* BEGIN *

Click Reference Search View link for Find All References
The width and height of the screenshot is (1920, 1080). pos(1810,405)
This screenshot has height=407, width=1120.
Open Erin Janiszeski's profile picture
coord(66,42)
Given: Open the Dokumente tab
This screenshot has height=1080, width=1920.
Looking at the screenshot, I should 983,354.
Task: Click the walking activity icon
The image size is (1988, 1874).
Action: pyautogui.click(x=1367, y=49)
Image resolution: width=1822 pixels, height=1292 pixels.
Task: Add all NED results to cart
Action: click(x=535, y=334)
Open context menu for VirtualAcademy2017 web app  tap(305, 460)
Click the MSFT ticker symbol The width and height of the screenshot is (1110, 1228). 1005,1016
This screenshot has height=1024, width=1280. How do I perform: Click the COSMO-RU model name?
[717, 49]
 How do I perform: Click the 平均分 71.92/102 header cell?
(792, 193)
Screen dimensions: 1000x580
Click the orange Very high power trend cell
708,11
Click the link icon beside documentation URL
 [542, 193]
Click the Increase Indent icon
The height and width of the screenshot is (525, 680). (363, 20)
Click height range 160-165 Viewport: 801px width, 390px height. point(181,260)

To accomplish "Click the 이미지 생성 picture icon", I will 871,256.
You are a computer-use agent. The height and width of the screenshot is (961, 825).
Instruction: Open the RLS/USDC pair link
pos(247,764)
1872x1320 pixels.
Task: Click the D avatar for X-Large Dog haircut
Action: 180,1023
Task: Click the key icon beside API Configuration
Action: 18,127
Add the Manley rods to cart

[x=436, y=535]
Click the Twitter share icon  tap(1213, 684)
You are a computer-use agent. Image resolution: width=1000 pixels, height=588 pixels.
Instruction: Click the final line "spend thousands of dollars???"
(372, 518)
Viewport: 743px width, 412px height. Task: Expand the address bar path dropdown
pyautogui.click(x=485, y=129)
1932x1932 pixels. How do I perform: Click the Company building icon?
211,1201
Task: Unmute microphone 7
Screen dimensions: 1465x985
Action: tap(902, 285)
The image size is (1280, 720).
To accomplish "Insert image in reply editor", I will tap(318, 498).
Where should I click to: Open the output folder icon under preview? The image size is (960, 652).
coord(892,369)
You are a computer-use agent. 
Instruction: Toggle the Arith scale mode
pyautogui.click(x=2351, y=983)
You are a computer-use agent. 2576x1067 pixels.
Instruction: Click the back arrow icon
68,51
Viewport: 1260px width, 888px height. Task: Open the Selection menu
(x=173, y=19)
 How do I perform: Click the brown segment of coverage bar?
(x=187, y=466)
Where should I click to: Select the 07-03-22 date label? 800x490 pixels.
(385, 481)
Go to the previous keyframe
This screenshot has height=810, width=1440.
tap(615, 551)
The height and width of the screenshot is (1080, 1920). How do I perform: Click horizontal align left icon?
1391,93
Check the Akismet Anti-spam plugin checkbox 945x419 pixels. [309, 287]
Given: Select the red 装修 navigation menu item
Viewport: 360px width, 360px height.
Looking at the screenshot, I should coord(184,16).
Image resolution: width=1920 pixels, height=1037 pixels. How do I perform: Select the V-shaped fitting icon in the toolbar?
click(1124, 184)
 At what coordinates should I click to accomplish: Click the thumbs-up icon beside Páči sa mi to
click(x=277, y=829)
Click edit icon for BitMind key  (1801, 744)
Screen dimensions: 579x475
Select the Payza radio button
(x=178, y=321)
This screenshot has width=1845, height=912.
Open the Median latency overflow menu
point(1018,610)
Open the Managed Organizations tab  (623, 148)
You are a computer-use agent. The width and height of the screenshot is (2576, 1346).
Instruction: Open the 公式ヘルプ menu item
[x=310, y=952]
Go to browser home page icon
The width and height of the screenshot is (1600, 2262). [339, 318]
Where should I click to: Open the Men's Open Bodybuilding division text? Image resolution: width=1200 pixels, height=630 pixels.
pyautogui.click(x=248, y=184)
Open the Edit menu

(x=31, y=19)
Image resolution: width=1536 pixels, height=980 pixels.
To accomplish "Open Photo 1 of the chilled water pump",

* END *

Reproduce the records from the line with "Check the Akismet" up to and including the line with "Looking at the screenshot, I should coord(184,16).", putting "menu entry" in place of "navigation menu item" and keeping everything else unchanged. Return only those lines.

EXERCISE OUTPUT »
Check the Akismet Anti-spam plugin checkbox 945x419 pixels. [309, 287]
Given: Select the red 装修 menu entry
Viewport: 360px width, 360px height.
Looking at the screenshot, I should coord(184,16).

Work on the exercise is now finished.